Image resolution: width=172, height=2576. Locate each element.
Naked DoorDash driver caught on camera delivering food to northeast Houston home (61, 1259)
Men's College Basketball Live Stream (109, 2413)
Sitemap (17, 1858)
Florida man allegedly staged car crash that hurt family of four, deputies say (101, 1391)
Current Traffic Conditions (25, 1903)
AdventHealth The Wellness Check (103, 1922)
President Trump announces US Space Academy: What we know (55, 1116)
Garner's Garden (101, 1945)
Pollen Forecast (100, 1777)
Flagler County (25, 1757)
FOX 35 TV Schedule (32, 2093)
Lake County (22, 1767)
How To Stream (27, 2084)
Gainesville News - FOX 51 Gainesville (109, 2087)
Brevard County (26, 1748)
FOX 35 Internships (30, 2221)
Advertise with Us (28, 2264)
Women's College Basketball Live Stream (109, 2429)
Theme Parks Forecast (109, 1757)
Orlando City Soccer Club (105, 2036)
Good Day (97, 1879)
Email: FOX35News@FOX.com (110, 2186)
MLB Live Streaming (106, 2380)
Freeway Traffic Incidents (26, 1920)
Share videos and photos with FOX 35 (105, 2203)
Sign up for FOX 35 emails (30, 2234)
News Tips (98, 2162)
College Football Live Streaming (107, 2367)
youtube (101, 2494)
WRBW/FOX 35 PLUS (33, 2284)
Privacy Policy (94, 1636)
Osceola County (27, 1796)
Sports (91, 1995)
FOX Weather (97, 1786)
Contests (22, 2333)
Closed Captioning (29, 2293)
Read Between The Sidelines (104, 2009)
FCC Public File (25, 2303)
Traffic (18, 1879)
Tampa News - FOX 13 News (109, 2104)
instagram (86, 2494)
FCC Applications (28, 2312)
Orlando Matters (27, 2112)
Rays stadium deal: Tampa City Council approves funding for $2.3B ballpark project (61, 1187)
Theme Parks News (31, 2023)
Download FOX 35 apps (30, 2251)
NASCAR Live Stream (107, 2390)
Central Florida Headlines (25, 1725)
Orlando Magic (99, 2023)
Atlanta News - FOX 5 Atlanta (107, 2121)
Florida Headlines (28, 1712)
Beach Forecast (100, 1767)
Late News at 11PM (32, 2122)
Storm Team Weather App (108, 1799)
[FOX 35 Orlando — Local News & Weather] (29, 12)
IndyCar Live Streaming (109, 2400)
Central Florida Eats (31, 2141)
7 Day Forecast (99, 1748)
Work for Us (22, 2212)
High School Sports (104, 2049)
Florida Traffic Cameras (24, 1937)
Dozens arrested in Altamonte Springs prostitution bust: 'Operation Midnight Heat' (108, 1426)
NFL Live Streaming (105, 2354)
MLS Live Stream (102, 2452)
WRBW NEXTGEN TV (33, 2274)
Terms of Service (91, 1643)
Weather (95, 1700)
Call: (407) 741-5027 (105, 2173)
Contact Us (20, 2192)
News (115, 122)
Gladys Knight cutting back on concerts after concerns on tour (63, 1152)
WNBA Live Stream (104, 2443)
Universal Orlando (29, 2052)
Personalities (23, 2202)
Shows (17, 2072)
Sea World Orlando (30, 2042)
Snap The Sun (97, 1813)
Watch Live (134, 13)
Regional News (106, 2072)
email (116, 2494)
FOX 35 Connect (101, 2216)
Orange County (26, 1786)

##########

→ WHAT YOU WILL DO
Your job is to copy out every line from the records above that has the word "Weather".

→ REPLY
FOX Weather (97, 1786)
Storm Team Weather App (108, 1799)
[FOX 35 Orlando — Local News & Weather] (29, 12)
Weather (95, 1700)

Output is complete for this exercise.